▶ _Data section_
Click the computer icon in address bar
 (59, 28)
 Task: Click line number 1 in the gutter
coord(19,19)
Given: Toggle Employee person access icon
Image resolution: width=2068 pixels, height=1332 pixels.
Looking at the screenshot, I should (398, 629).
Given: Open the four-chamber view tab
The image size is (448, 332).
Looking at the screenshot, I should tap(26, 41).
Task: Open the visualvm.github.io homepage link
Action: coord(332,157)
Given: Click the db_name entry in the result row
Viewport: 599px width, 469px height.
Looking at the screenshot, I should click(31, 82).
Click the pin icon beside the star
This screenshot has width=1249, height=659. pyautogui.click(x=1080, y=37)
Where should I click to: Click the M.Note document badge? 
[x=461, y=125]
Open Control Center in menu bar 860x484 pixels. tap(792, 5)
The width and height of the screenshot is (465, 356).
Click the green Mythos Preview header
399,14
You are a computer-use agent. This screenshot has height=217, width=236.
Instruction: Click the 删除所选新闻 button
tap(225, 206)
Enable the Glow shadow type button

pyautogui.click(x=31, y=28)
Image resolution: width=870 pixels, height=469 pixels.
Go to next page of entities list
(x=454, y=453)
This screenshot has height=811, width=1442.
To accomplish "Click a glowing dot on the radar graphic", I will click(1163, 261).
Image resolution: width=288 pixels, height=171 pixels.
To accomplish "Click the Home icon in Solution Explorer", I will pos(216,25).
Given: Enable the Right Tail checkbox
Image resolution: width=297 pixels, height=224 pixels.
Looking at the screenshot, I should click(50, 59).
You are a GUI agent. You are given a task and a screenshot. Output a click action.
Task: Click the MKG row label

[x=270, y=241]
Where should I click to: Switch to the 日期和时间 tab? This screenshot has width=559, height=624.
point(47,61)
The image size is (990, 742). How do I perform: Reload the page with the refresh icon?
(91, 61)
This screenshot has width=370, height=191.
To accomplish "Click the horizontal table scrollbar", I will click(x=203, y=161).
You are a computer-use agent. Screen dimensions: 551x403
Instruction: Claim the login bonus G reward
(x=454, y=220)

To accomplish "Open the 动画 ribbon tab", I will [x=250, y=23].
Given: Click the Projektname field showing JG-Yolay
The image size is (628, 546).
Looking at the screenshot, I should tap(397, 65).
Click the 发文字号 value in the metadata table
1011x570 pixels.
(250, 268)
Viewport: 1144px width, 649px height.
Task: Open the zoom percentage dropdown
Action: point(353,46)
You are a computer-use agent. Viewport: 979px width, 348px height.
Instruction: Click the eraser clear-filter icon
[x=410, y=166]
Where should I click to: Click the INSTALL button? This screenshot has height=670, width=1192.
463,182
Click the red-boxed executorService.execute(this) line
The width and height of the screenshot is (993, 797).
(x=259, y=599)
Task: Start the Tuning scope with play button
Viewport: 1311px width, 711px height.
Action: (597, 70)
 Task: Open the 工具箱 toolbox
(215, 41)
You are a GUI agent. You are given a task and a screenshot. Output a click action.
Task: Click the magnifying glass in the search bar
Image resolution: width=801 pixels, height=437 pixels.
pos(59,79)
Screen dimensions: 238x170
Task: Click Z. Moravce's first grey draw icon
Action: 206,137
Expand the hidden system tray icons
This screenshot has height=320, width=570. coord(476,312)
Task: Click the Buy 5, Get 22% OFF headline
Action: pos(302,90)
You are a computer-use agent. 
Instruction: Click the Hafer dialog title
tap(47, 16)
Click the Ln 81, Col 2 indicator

▶ _Exercise instructions_
Rewrite all of the items above with "Instruction" switched to "Command" everywhere it appears, leaving everything else unchanged.

▶ _Completed task_
Click the computer icon in address bar
 (59, 28)
 Task: Click line number 1 in the gutter
coord(19,19)
Given: Toggle Employee person access icon
Image resolution: width=2068 pixels, height=1332 pixels.
Looking at the screenshot, I should (398, 629).
Given: Open the four-chamber view tab
The image size is (448, 332).
Looking at the screenshot, I should tap(26, 41).
Task: Open the visualvm.github.io homepage link
Action: coord(332,157)
Given: Click the db_name entry in the result row
Viewport: 599px width, 469px height.
Looking at the screenshot, I should click(31, 82).
Click the pin icon beside the star
This screenshot has width=1249, height=659. pyautogui.click(x=1080, y=37)
Where should I click to: Click the M.Note document badge? 
[x=461, y=125]
Open Control Center in menu bar 860x484 pixels. tap(792, 5)
The width and height of the screenshot is (465, 356).
Click the green Mythos Preview header
399,14
You are a computer-use agent. This screenshot has height=217, width=236.
Command: Click the 删除所选新闻 button
tap(225, 206)
Enable the Glow shadow type button

pyautogui.click(x=31, y=28)
Image resolution: width=870 pixels, height=469 pixels.
Go to next page of entities list
(x=454, y=453)
This screenshot has height=811, width=1442.
To accomplish "Click a glowing dot on the radar graphic", I will click(1163, 261).
Image resolution: width=288 pixels, height=171 pixels.
To accomplish "Click the Home icon in Solution Explorer", I will pos(216,25).
Given: Enable the Right Tail checkbox
Image resolution: width=297 pixels, height=224 pixels.
Looking at the screenshot, I should click(50, 59).
You are a GUI agent. You are given a task and a screenshot. Output a click action.
Task: Click the MKG row label

[x=270, y=241]
Where should I click to: Switch to the 日期和时间 tab? This screenshot has width=559, height=624.
point(47,61)
The image size is (990, 742). How do I perform: Reload the page with the refresh icon?
(91, 61)
This screenshot has width=370, height=191.
To accomplish "Click the horizontal table scrollbar", I will click(x=203, y=161).
You are a computer-use agent. Screen dimensions: 551x403
Command: Claim the login bonus G reward
(x=454, y=220)

To accomplish "Open the 动画 ribbon tab", I will [x=250, y=23].
Given: Click the Projektname field showing JG-Yolay
The image size is (628, 546).
Looking at the screenshot, I should tap(397, 65).
Click the 发文字号 value in the metadata table
1011x570 pixels.
(250, 268)
Viewport: 1144px width, 649px height.
Task: Open the zoom percentage dropdown
Action: point(353,46)
You are a computer-use agent. Viewport: 979px width, 348px height.
Command: Click the eraser clear-filter icon
[x=410, y=166]
Where should I click to: Click the INSTALL button? This screenshot has height=670, width=1192.
463,182
Click the red-boxed executorService.execute(this) line
The width and height of the screenshot is (993, 797).
(x=259, y=599)
Task: Start the Tuning scope with play button
Viewport: 1311px width, 711px height.
Action: (597, 70)
 Task: Open the 工具箱 toolbox
(215, 41)
You are a GUI agent. You are given a task and a screenshot. Output a click action.
Task: Click the magnifying glass in the search bar
Image resolution: width=801 pixels, height=437 pixels.
pos(59,79)
Screen dimensions: 238x170
Task: Click Z. Moravce's first grey draw icon
Action: 206,137
Expand the hidden system tray icons
This screenshot has height=320, width=570. coord(476,312)
Task: Click the Buy 5, Get 22% OFF headline
Action: pos(302,90)
You are a computer-use agent. 
Command: Click the Hafer dialog title
tap(47, 16)
Click the Ln 81, Col 2 indicator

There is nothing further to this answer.